I just got back from my first parent-teacher conference. I’ve been a teacher for 8 years now, and while I have hosted plenty of conferences, this was the first time I sat on the other side of the table.
Was this a conference for my 3-year-old? Yes.
Will the comments or insights provided by his teachers define the rest of his life? No.
Did I go in there a little cocky, thinking that I know how these work and nothing the teachers say can faze me? Admittedly, yes.
Was it still a lot more emotional of an experience than I expected? Definitely.
And so, here is a letter to all of the parents I have held conferences with in the past.
Today I was told that my 3-year-old is “progressing” in his self-help skills. I calmly nodded as the teacher told me that he needed to work on putting on his own shoes. After all, I agreed with her. And yet inside my head, my thoughts were quickly spiraling through mom-guilt and worst-case scenarios: “I should be focusing on this more at home. Should I make a sticker chart? But then what if they don’t use stickers at school? I just need to completely stop putting on his shoes for him. What if we’re in a rush and he needs shoes? Do I rush him too much? He is going to be set back so far behind his peers. Oh my gosh, he will be THAT kid in college wearing velcro! Maybe velcro will be trendy by then?”
When the conference ended, I smiled. I thanked the teachers for all they do. I promised them that we would work on the skills they mentioned. And I finally realized just how surreal it is to have a teacher tell you things about your own child.

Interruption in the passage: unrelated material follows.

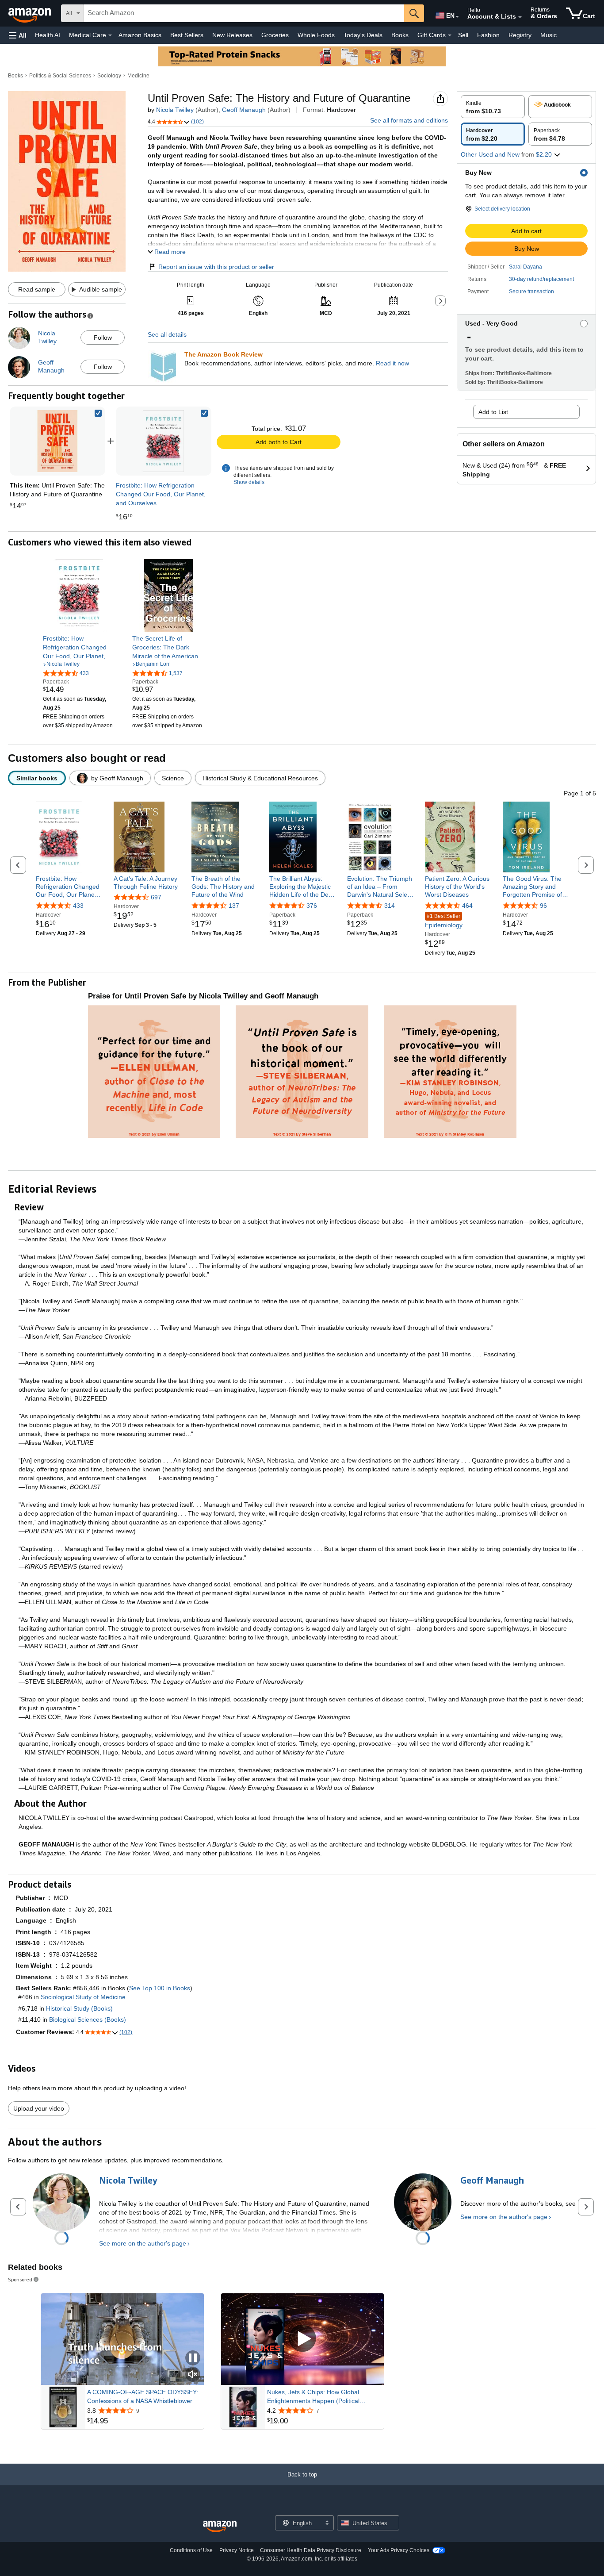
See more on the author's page (142, 2243)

Parents, I understand how much importance you place on all of my comments about your child. I finally get it. You know that I spend a whole lot of time with your child. As the teacher, I get to have unique interactions with him that you might never have. I see him do “rock, paper, scissors” with a partner when neither one wants to budge. I watch as he chews his eraser in frustration. I high-five him when he masters a new concept. While something might be a side comment to me, it can be a nugget of insight to you; a tiny glimpse into these 30 or so hours a week of your child’s life that you don’t get to watch.
My son is three. When I think about all of those conferences I have held with parents whose kids are 7 or 9 or 14, I cringe a little because I get it now. If I was already picturing my son as a velcro-wearing college student, what was going through the minds of these parents when I explained that their son wasn’t understanding multiplication or their daughter wasn’t turning in assignments? I never considered how parents might feel when they hear about their child struggling, because as a teacher I see it every day. Every student is working on something – let’s be honest, every PERSON is working on something – and to teachers it is natural to discuss these challenges straight and to the point. However, as a parent now I understand that when you hear that your child is having trouble, it it easy to forget all of that and start blaming yourself.
And so Parents, this is my takeaway. I will always be honest with my students and my parents. I will always tell you what you need to hear. After all, should my son be learning how to put on his shoes? Absolutely. Is it still tough to hear that my child is struggling with something? Without a doubt. But I will make sure to take the time to remind you of what a great job you are doing. Because while growing 25 students is a challenge, raising just one child is a phenomenon. And you’re doing a great job.